Set in one of my favorite cities, Edinburgh, Paul Brna (a luminary in the AI & Education community, which really is the best cognitive learning technology group despite the uninviting title) runs a delightful event with a good speaker selection, varied and inspired extra-curricular events, and consequent heady discussion. Held in conjunction with the Edinburgh Festival, it’s an unbeatable combination.
This year I queried the Narrative element in the title (finding it hard to shake people out of ‘telling a story’, I have an aversion to any hint of linearity), and he wisely noted that the user experience is a narrative, even if the design is not, and there is a reason to focus on what the outcome is. Besides, it’s a great acronym…
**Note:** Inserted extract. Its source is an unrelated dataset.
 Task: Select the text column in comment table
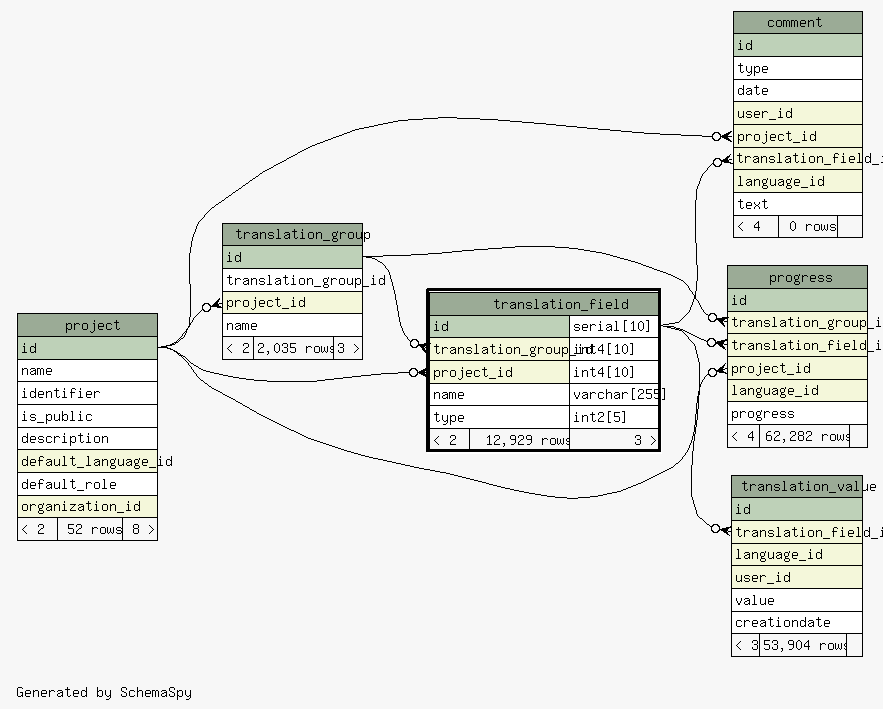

Consider this a strong recommendation for the conference.
After the recent (and excellent) ITFORUM discussion, Stewart Kelly had a message that included this:
One of my professors once worked at an exclusive private school. She told us that the students in this school were not taught how to become cogs in the machine, rather they were taught the metacognitive and leadership skills they would need to “rule” over the rest of society.
I don’t want to make this sound like a conspiracy theory, but I would submit that our students would be best served by developing these types of skill sets too.
I couldn’t agree more. I took my ‘wisdom’ interest, as part of a presentation I gave to the eMerging eLearning conference, and wondered what a curriculum for the future would be. It included meta-cogntiive & leadership skills, in addition to systems-thinking & modelling, research & design, ethics & values, etc.
To the question of who needs leadership skills, someone once replied “everyone”, which is going to be increasingly true going forward. With the accelerating rate of change, prognoticators saying we’ll be a ‘free-agent nation’, and the changing nature of work having us working more on a project basis, what will be necessary will be our skills to adapt, to learn, to work with others, and take different roles to achieve success. It’ll be about attitude and approach as much as pure knowledge.
And right now, that’s not coming from the schools, because the educational establishment hasn’t yet figured out how to test this new curricula (among other things:). How are we going to get change fast enough to save our current generation?